I started with a combination of 1st Barre (that’s an hour people, an actual hour!) and Express classes, mixed in with fortnightly Express 1:1s with #BarreBoss. Over the time I’ve built on this and I’ve got a nice variable programme to tackle. I’ve even made it back into BRX (cheers to Charlotte and her blog which got me into that one). I’m (reasonably) consistent in the number of classes I’m doing so that I don’t have that rollercoaster from week to week. I’ve set myself a couple of targets for this year and I’m in a pretty happy place. You might want to remind me of that if you’re next to me while I’m muttering ☺ .
I’ve found express classes have that focus that makes them fantastic building blocks in their own right and help me work on stamina and technique. Anyone who tells you 1st Barre or any of the Express classes are easy options is downright deluded. I think of 1st Barre as the place where you can’t hide; the set ups are precise and technical. The fudge of sliding into position at the last available minute*, won’t cut it. (*busted.)
The revelation for me was regular 1:1s. That technical bit of my brain loves breaking down the mechanics of the movements that I struggle with or think I’ve nailed only to find that it felt ok because it wasn’t getting the requisite ‘welly/edge’ behind it. Breaking things down in a 1:1 when I’m fresh as a daisy, as opposed to trying to focus when I’m 45mins through class makes it all so much clearer. I’m constantly saying, ‘oooooh, that’s what you meant/why you say that/what we should be doing’. I think my favourite lightbulb moment was realising I was effectively trying to hover off the ground holding straps in re-ab.

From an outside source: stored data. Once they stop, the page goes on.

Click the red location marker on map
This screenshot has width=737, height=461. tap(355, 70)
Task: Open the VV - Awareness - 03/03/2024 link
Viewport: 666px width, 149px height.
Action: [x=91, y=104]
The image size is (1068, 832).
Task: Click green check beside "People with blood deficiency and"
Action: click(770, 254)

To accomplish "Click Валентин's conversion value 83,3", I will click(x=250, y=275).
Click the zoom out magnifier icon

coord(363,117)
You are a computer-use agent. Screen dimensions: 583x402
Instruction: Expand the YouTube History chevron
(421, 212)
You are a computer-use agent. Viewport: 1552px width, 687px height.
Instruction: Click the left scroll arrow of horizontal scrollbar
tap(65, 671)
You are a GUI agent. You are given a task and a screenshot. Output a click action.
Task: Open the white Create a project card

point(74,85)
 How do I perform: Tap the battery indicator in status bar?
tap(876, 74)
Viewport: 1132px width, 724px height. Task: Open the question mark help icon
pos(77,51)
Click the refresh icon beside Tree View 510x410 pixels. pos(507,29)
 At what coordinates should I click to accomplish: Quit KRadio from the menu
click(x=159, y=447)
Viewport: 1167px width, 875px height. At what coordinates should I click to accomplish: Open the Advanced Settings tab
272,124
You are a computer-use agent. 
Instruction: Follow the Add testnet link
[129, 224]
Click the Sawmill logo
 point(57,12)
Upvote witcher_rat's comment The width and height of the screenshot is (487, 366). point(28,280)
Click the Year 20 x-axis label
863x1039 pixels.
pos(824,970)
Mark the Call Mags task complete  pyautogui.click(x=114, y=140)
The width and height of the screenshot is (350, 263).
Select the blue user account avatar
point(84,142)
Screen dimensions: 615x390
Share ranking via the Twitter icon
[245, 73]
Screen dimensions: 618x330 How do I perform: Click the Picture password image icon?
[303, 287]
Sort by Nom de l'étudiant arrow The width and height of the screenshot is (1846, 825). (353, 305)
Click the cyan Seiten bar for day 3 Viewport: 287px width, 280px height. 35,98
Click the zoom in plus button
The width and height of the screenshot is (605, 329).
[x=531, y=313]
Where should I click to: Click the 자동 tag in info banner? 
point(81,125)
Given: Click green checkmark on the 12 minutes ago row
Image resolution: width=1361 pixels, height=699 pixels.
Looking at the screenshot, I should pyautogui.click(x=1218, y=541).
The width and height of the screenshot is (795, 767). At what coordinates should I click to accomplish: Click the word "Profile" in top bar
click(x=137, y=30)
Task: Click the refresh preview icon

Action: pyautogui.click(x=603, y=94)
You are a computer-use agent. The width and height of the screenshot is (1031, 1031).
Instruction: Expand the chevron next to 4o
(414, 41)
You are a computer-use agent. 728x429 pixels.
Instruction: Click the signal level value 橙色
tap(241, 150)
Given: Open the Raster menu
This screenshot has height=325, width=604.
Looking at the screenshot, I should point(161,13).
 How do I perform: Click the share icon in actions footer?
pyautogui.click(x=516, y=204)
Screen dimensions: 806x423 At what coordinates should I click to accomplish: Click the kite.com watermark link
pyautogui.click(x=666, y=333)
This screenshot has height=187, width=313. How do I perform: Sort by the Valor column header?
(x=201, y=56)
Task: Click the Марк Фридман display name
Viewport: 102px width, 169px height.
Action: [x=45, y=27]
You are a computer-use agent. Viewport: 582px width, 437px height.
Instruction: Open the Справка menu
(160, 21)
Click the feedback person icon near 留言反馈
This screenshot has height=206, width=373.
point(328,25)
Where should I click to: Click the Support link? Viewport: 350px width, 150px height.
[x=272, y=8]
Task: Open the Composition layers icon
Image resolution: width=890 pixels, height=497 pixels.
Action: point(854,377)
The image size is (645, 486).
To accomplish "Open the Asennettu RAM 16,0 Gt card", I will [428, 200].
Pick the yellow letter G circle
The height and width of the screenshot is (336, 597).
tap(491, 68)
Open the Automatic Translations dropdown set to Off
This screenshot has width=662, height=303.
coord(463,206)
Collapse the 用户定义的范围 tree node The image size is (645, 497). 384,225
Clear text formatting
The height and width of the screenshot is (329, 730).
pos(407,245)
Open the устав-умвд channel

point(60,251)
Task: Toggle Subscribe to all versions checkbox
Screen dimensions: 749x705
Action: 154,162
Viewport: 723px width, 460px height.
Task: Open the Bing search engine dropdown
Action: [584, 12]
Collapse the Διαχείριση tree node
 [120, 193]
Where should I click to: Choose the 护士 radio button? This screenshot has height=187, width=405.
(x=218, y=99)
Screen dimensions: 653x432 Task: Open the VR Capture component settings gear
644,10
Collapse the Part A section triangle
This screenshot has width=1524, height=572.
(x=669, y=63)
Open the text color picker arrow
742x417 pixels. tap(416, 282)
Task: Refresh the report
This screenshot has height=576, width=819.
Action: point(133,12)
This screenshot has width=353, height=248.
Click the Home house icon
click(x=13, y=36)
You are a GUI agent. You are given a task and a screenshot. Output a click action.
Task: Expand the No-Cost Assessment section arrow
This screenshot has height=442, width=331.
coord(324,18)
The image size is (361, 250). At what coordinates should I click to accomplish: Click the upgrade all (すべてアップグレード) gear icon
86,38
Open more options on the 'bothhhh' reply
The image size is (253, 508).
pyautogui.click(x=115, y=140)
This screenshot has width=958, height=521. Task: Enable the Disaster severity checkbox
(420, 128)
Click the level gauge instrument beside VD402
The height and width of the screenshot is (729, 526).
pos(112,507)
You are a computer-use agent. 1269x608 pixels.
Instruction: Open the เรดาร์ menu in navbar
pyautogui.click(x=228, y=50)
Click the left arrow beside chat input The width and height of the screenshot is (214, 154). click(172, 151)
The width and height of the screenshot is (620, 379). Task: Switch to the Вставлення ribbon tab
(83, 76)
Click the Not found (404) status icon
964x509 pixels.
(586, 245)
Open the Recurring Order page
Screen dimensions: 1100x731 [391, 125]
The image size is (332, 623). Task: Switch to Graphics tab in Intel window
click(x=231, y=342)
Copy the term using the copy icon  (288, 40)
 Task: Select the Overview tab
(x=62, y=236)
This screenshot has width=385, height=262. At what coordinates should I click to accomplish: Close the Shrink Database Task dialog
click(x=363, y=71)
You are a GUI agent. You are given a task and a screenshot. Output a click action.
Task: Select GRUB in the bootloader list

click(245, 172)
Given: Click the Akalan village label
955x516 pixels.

There are some other things I’ve learnt since the last comeback (all things willing, it’s THE LAST comeback, I’m here and I’m planning to stay)…so here we go:
- 1. I used to come armed with excuses to each and every class, effectively, giving myself a get out for not trying, for giving up (I favour a face down starfish position on the floor) or breaking a set. Now I don’t. Or at least, if I know it’s a get out, I don’t mention it on my way in the door.
- 2. I don’t use my, ‘ooh I need some more water, I’ll just go now…’ trick to dodge the bits of class I know I find tricky. I bring more water.
- 3. I accept that I CAN do it. It’s not pretty and it’s very much a work in progress, but it’s happening and the only way it keeps happening is if I keep doing it.
- 4. My questions help me. Anyone who’s ever been in a masterclass, it’s me! The one with all the questions. Questions work for me and I am utterly shameless about asking them. Join me!
- 5. Morag hasn’t quite toddled off, but she’s offset by Candi, my spirit Cheerleader. Toward the end of last year I was going into class thinking, ‘Eeh, I was rubbish last week, it’ll be rubbish again’ and I realised I needed a tool to wave at myself. There is now The Spreadsheet. It’s set up to highlight the good stuff rather than being a stick to beat me with. It’s only ever a best guesstimate of what I remember happened but it helps me focus on what I’m doing. Most importantly it’s what works for me. I’ve drawn the line at bringing a paper copy to update in class, but stranger things have happened.
I love Barre; I love what it does for my mind and my body. It’s taken a while for me to realise that utter honesty with myself, focus and consistency are what I need to see progress but I think we’re there. It’s not all me though, the support from the Barre team and the Barre Squad of lads and lasses, both in and out of class is amazing. I’ll see you in class!